> _Stated task_
Copy the stretch from the line containing "Open Manage apps" through the line containing "click(x=270, y=251)", putting "How would I perform" wherever "How do I perform" appears and leaving everything else unchanged.

> _Material for the task_
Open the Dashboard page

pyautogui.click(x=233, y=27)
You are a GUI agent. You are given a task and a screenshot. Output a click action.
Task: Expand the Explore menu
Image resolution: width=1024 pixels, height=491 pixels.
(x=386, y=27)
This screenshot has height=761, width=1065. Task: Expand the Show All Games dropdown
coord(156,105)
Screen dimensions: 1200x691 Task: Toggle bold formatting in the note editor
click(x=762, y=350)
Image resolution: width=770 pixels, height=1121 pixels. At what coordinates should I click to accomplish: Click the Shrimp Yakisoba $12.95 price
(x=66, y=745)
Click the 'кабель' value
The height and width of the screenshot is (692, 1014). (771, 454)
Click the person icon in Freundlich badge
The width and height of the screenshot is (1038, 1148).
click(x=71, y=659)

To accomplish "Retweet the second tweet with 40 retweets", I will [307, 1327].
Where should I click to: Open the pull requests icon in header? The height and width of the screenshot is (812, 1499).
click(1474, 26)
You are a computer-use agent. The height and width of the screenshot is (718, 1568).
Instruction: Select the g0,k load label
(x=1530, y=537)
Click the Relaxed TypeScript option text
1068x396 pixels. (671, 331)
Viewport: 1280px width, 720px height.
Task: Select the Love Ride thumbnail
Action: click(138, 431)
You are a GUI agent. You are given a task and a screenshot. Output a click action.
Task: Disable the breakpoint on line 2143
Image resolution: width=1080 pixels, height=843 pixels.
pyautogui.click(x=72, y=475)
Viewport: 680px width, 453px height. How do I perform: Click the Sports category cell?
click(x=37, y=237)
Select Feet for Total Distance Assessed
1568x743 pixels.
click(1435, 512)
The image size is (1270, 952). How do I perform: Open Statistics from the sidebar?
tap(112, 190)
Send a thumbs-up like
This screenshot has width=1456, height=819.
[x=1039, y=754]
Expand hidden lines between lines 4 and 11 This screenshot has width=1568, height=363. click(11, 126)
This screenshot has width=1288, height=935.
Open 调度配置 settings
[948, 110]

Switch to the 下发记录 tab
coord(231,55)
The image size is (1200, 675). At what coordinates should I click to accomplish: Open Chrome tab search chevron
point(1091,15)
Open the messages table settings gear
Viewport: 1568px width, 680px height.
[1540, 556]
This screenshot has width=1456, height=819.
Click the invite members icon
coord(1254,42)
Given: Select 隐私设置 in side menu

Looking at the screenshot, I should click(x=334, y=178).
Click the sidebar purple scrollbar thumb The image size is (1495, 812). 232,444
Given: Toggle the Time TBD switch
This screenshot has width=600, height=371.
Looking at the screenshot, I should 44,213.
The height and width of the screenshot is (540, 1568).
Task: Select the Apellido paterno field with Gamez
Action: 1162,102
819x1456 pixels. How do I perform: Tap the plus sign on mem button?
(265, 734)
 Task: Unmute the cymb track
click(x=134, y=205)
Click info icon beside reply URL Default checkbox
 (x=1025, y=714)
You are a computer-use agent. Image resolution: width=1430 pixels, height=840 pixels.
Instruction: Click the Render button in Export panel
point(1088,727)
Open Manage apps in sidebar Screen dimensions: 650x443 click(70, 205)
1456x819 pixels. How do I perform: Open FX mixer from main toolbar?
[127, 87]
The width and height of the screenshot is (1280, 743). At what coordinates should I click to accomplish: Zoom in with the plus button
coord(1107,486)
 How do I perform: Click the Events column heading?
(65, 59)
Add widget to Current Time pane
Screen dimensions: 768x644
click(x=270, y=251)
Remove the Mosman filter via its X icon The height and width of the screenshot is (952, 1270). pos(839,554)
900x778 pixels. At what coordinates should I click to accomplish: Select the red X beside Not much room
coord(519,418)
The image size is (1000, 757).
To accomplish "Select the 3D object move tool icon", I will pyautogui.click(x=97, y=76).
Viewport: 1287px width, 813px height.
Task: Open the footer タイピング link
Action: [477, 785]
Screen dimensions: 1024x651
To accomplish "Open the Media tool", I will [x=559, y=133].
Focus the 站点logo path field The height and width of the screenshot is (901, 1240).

> _Exercise solution_
Open Manage apps in sidebar Screen dimensions: 650x443 click(70, 205)
1456x819 pixels. How would I perform: Open FX mixer from main toolbar?
[127, 87]
The width and height of the screenshot is (1280, 743). At what coordinates should I click to accomplish: Zoom in with the plus button
coord(1107,486)
 How would I perform: Click the Events column heading?
(65, 59)
Add widget to Current Time pane
Screen dimensions: 768x644
click(x=270, y=251)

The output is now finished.